O único lugar seguro do mundo nem é lugar: é o agora
Ninguém precisa de razões para escutar Refavela, álbum de 1977 do Gilberto Gil que nunca fica velho. De todas as maneiras, quem tá a fim especificamente de um pouco de paz, vai encontrar um tanto na terceira faixa, quando ele canta bem mansinho que "O melhor lugar do mundo é aqui/ E agora".
Tô ciente de que essa conversa tem pinta de Power Point anexo no email "Enc:Fw:Fw :fw: LINDO!!!!", mas acredito de coração que a gente ainda não assimilou essa mensagem tão fácil e batida sobre viver o presente. Deve ser porque a nossa geração é a primeira na história a conseguir acessar tantos tempos simultaneamente, e o resultado é que andamos trançando as pernas (tanto!) sem necessidade de tomar porres para tropeçar.
A gente acorda já engolindo um café furreca misturado com notícias indigestas. Pra mim, não existe nada mais Black Mirror do que esse negócio de abrir os olhos já com a oportunidade de conferir mais ou menos tudo o que aconteceu no mundo enquanto dormíamos. Como pode isso?
De lá, a rota comum é checar notificações de redes sociais e possivelmente ganhar de brinde umas voadoras na cara em forma de lembranças. Aquelas fotos do que você estava fazendo três anos antes são roletas russas.

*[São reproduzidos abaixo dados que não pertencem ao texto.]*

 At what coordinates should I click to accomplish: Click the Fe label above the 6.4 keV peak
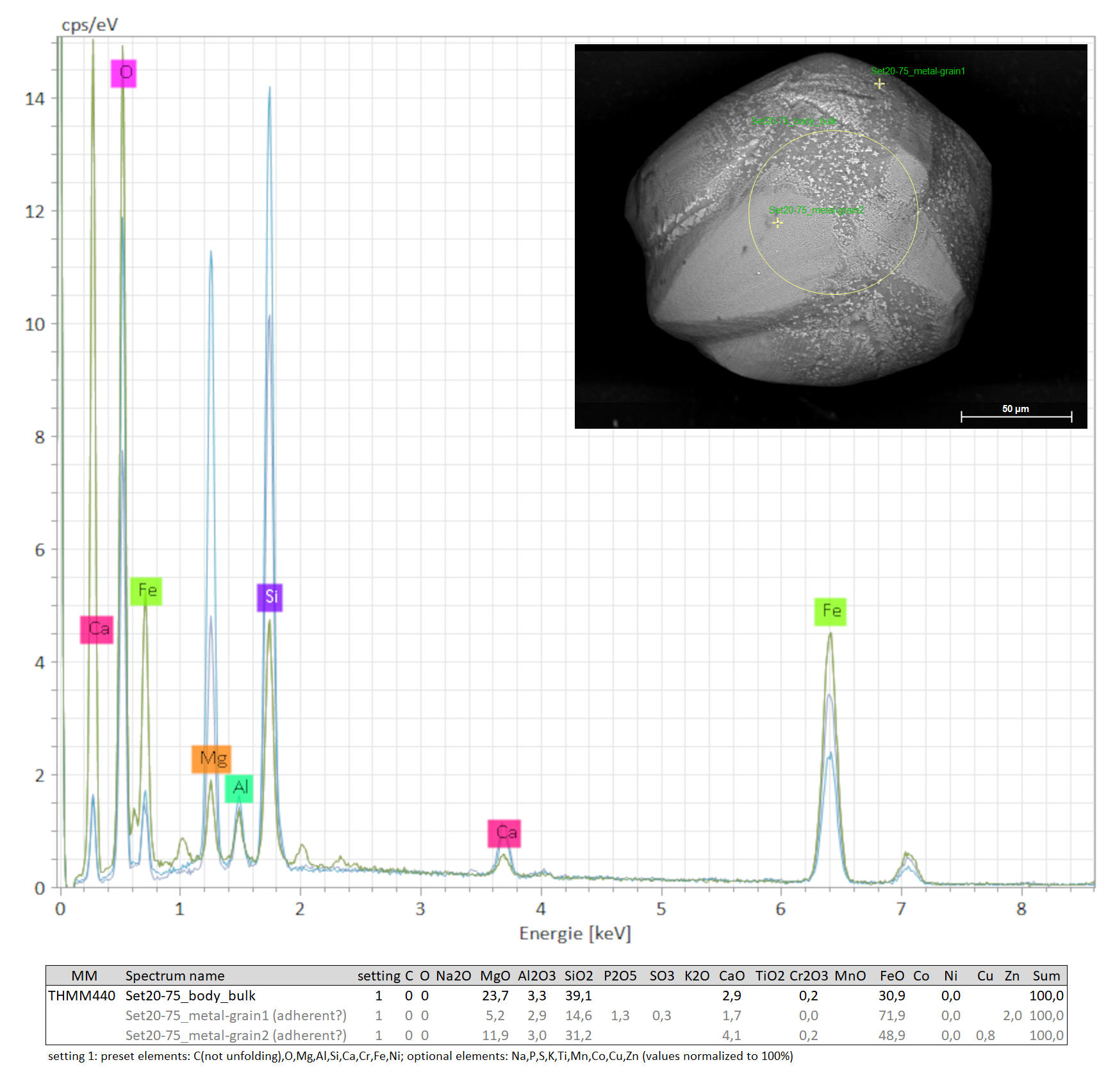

Umas vem com "ufa, que bom que isso aí já acabou" e tem dia que é "eita, que eu era feliz e não sabia". Mas se roleta russa fosse bom, não batizaria técnica de tortura, né?

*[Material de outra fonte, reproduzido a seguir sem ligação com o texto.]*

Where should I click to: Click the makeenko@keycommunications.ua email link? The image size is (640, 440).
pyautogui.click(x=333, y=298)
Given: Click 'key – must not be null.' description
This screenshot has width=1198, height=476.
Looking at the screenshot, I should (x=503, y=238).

O tempo que sobra, a gente costuma gastar bolado com o futuro. Sempre pergunto a gente calma o quanto elas se angustiam com isso e suspeito que nenhum ser vivente está 100% de boa nesse quesito. O único alívio possível é confiar que não viveremos para ver formas de prever o futuro — ou, ao menos, é a teoria do Stephen Hawking quando diz que "A prova de que no futuro não existirão viagens no tempo é que não estamos sendo visitados pelos viajantes do futuro". FINALMENTE BOAS NOTÍCIAS. A gente não consegue nem administrar passado-presente, convenhamos.

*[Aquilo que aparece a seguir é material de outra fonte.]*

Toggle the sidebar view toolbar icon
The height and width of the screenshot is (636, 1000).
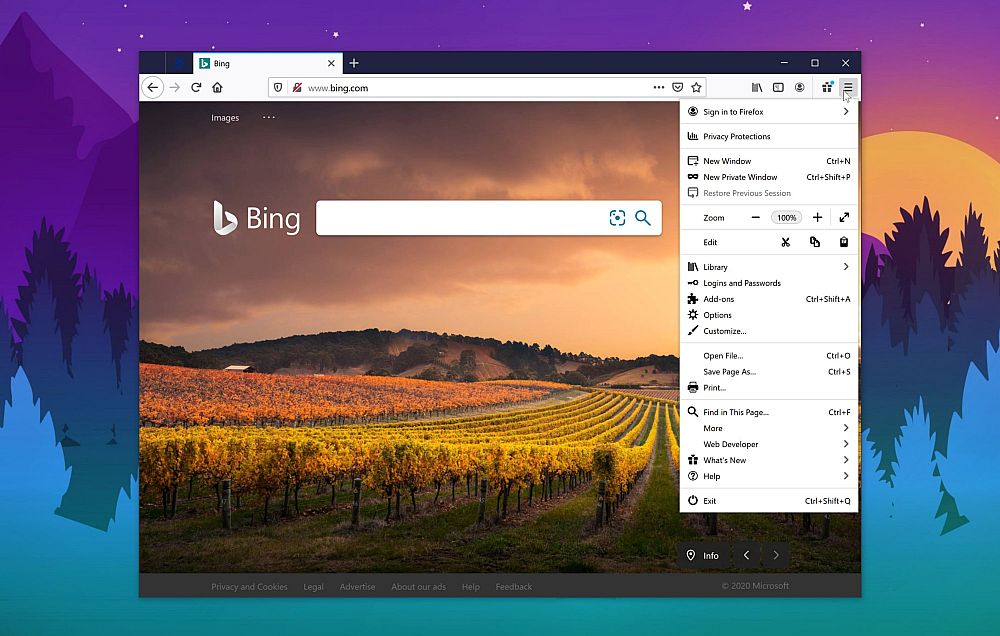pos(778,88)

Lendo isso dos viajantes do futuro, parece pouco poética a perspectiva de que nunca realizaremos o sonho da viagem no tempo, até porque viagem de avião, que é bom, tá uma fortuna. Por outro lado, imagina você viajando para um futuro próximo (uma viagem curta, de fim de semana) e o climão que deve ser contar a si mesmo que "não, daqui a 50 anos não vai estar tudo bem".
Eu pulo. Sei lá você.
Pensar em longas viagens atráves dos tempos só faria sentido se a gente conseguisse pelo menos viver agora, o que aparentemente não está sendo muito o caso. Se fosse, o mindfulness não seria o assunto mais pop do momento para os profissionais de saúde e bem estar.
Antes de que desenvolvam uma maneira de visitar o passado ou o futuro, seria uma boa que o pessoal da ciência desenvolvesse uma forma de a gente estar plenamente aqui e agora. O passado é cheio de poeira e traumas, além de ser especialmente ruim porque podemos tirar conclusões sobre ele; o futuro provoca ansiedade e medo de que não seja lá uma maravilha.
Mas sabe o que é uma maravilha? Aqui, nos milésimos de segundo em que a gente olha bem em volta e repara que não tem nada pegando fogo. Ou não tem nada pegando fogo por enquanto, tudo bem. Dá até pra sentir um soprinho de paz quando a gente pensa assim. Pena que dure tão pouco.
Mesmo quando achamos tudo meia-boca, o hoje é o que tem pra hoje. Eu gostaria de ter notícias melhores, mas é o que tem para hoje, mesmo.